IME the statement is only true if opamps are used *and* the internal circuitry is single-ended

Yep... op amps are the usual way of doing it and that's what I was talking about.

BTW love the look of your amps and I can see the passion you put into them.

There's no such thing as 'cold signal'.

The term is commonly used both in text books and the professional recording environment as shorthand for the inverted signal in a balanced pair... It doesn't confuse me and I don't need to be patronised.

If you do a quick google search on differential amplifier you will see that by far the most common use for this term is exactly what I have described and this is what is used in the majority of equipment with balanced inputs. 

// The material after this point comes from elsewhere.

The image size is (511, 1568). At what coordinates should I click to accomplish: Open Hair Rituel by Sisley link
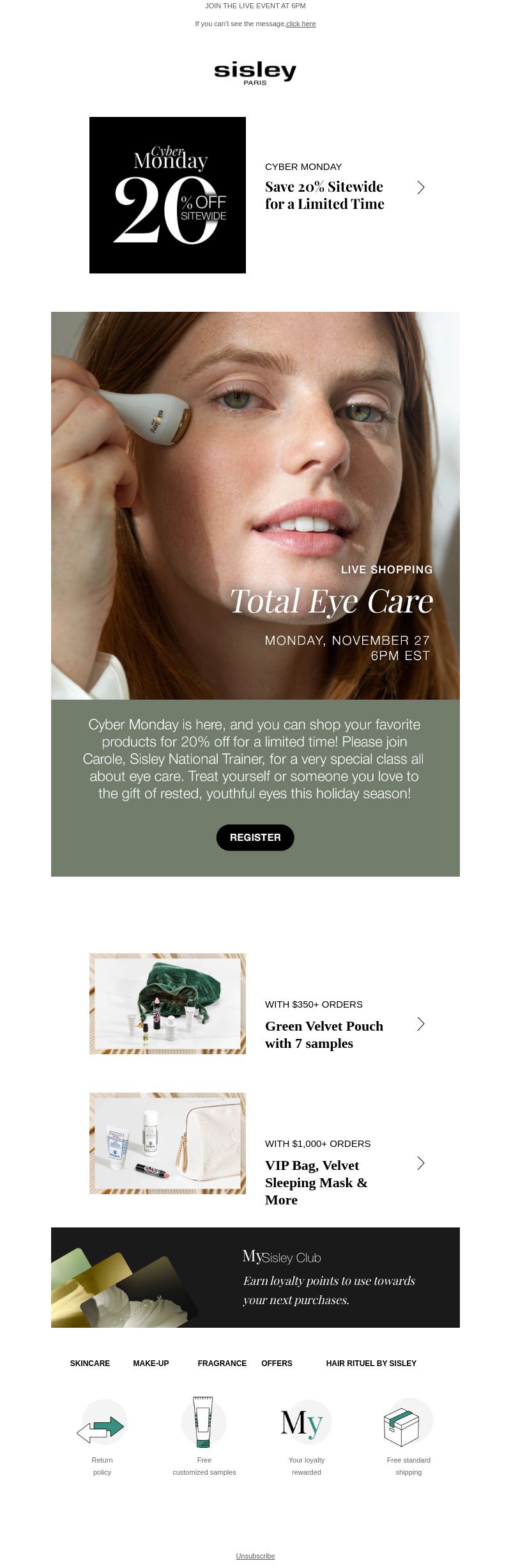pyautogui.click(x=371, y=1363)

The conversation flow of this thread is about the pro's and con's of balanced connections and what I have said is correct.

@atmasphere Happy to try to explain, it’s a shame that there’s no way of posting a picture...

So if I start with a conventional amplifier block with an inverting and non-inverting input and a single output. A single ended amplifier input might be a 100Ω series resistor followed by an RF filter & DC blocking capacitor, in non-inverting mode the input impedance is set by the resistors to ground at the input so it’s not difficult to maintain a high input impedance alongside a low thermal noise from the series resistor. The actual impedance of the non-inverting input is so large that it can be pretty much ignored.

If you take the above example and feed the cold signal into the inverting input, the series resistor on the cold input will dictate the maximum input impedance as the current will be flowing into the virtual ground at the summing point. So 100Ω is now out of the question. You might for example choose to go with 10kΩ series resistors on both inputs, that’s 20dB more thermal noise than 100Ω.

When I look at your amplifier I see that you have two outputs and I suspect that is the source of confusion... at what point does the cold signal get inverted?.. or does it connect to the negative speaker terminal?

Edit: I just did a quick google search to find a picture... I know nothing about the site and I've not read the content but the schematic in the header is what I'm talking about. The cold input current flows into the summing point (where the Va label is), so R1 sets the cold input impedance... in fact the impedance will be lower than R1s value but that's beside the point. If we change this to single ended with a gain of 1/1, R1 becomes open circuit and R3 is a dead short. The input impedance is R2 + R4, which means R2 can be low and R4 can be higher and the thermal noise is calculated from the voltage divider.